(Task material Opens)

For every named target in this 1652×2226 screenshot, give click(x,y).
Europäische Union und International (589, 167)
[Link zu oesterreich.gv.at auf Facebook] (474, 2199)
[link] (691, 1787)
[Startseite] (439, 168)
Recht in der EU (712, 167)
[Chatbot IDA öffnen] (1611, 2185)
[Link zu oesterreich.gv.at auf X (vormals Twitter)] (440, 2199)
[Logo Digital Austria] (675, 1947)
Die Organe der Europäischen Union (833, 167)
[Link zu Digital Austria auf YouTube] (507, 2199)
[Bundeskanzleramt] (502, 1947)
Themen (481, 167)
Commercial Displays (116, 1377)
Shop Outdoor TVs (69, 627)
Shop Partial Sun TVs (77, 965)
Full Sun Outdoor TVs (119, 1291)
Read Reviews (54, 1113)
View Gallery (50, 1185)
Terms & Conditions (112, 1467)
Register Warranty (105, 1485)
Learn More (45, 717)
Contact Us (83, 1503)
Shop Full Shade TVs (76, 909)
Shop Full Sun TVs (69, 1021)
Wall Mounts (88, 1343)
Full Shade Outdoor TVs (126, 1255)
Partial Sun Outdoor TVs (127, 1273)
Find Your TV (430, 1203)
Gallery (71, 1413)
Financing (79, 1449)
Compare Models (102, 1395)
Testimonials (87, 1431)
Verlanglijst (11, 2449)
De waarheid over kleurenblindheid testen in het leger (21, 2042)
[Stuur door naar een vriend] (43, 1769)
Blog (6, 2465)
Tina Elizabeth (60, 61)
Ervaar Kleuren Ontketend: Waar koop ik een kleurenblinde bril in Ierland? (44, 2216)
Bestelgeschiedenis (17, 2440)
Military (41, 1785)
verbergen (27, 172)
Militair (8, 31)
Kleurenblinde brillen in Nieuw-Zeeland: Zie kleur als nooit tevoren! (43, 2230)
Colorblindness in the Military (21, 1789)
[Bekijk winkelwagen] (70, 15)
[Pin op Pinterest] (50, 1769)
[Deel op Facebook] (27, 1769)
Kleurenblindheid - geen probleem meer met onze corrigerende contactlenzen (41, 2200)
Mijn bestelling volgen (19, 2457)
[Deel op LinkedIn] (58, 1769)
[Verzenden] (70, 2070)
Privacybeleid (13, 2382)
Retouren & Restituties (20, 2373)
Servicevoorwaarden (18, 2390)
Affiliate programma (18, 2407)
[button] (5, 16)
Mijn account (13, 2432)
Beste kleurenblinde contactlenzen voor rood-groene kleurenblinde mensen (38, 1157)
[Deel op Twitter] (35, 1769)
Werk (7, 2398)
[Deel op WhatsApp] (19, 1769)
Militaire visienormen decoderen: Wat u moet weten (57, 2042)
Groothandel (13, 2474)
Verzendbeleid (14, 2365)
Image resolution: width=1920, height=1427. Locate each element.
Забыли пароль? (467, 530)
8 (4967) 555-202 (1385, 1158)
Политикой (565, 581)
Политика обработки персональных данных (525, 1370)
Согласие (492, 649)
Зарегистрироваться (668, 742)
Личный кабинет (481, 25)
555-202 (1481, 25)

(Task material Closes)

Assignment —
Please copy exactly the lines from the one that contains "[Bekijk winkelwagen] (70, 15)" up to and including the final line of the listing above.

Exercise solution —
[Bekijk winkelwagen] (70, 15)
[Pin op Pinterest] (50, 1769)
[Deel op Facebook] (27, 1769)
Kleurenblindheid - geen probleem meer met onze corrigerende contactlenzen (41, 2200)
Mijn bestelling volgen (19, 2457)
[Deel op LinkedIn] (58, 1769)
[Verzenden] (70, 2070)
Privacybeleid (13, 2382)
Retouren & Restituties (20, 2373)
Servicevoorwaarden (18, 2390)
Affiliate programma (18, 2407)
[button] (5, 16)
Mijn account (13, 2432)
Beste kleurenblinde contactlenzen voor rood-groene kleurenblinde mensen (38, 1157)
[Deel op Twitter] (35, 1769)
Werk (7, 2398)
[Deel op WhatsApp] (19, 1769)
Militaire visienormen decoderen: Wat u moet weten (57, 2042)
Groothandel (13, 2474)
Verzendbeleid (14, 2365)
Image resolution: width=1920, height=1427. Locate each element.
Забыли пароль? (467, 530)
8 (4967) 555-202 (1385, 1158)
Политикой (565, 581)
Политика обработки персональных данных (525, 1370)
Согласие (492, 649)
Зарегистрироваться (668, 742)
Личный кабинет (481, 25)
555-202 (1481, 25)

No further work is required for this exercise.